Die Ölpreise sind am Montag nach einer erneuten Angriffswelle der US-Streitkräfte auf den Iran und der Erklärung Teherans, die Straße von Hormus sei auf unbestimmte Zeit geschlossen, spürbar gestiegen, während internationale Vermittler auf eine Rückkehr an den Verhandlungstisch drängen.
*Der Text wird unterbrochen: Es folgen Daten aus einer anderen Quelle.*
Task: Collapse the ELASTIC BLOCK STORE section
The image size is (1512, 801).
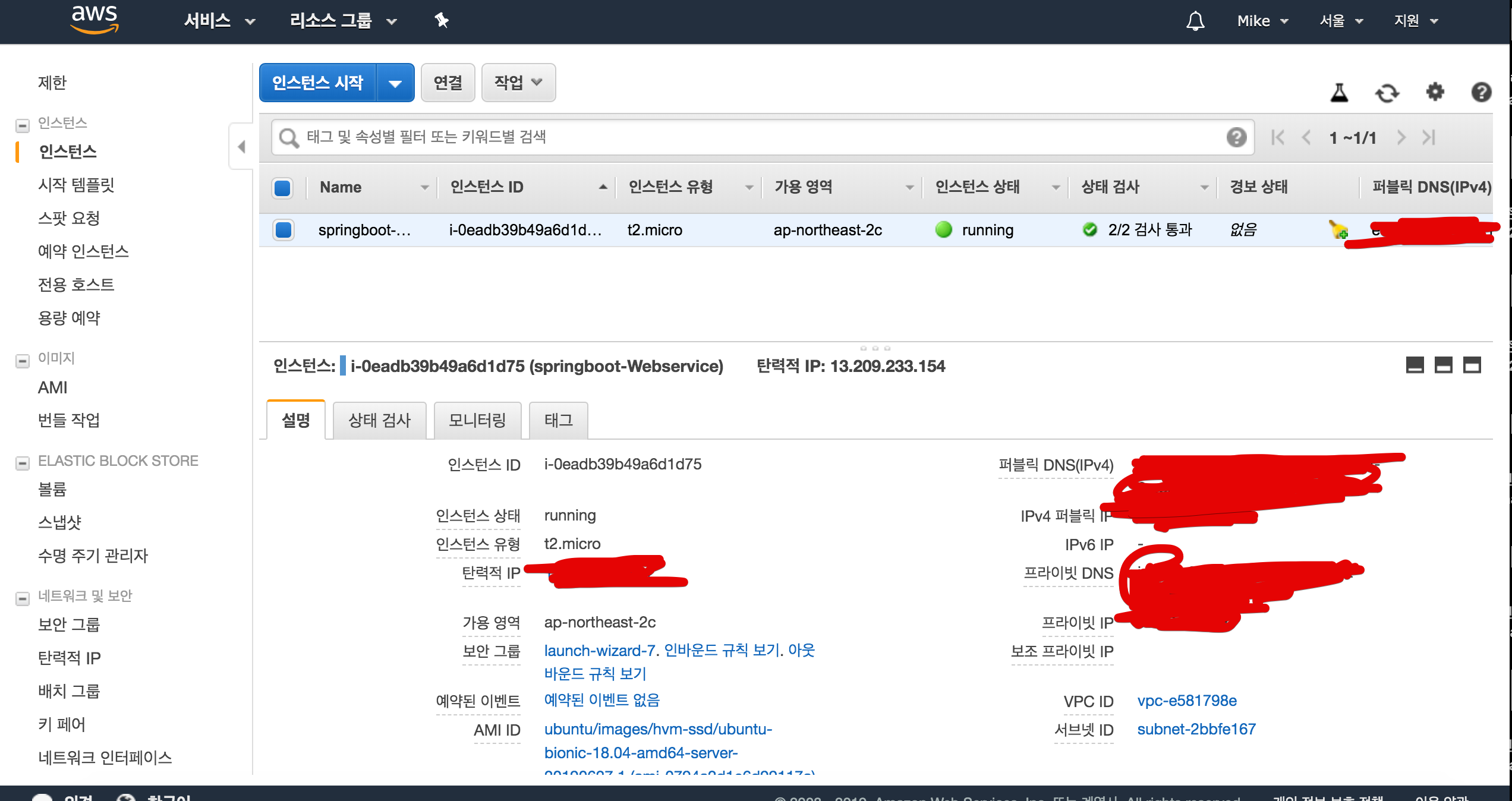Action: click(23, 463)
Die US-Streitkräfte haben in der Nacht zum Montag eine weitere Welle von Angriffen auf Ziele im Iran geflogen. Wie das zuständige Regionalkommando Centcom auf der Plattform X mitteilte, begannen die Angriffe um 23:00 Uhr MESZ. Nach Angaben des „Wall Street Journal“ und der „New York Times“, die sich auf US-Regierungsbeamte beriefen, richteten sich die Attacken gegen Raketenstellungen und Anlagen zur Luftabwehr. Centcom erklärte, die Angriffe hätten Luftabwehrsysteme, Radaranlagen, Raketenstellungen, Drohnenstandorte und kleine Boote getroffen. Zudem seien Radarsysteme im Oman zerstört worden. Nach Angaben der iranischen Staatsagentur IRNA wurde bei einem US-Angriff auf die Stadt Mahshahr in der südwestiranischen Provinz Chusestan mindestens ein Mensch getötet.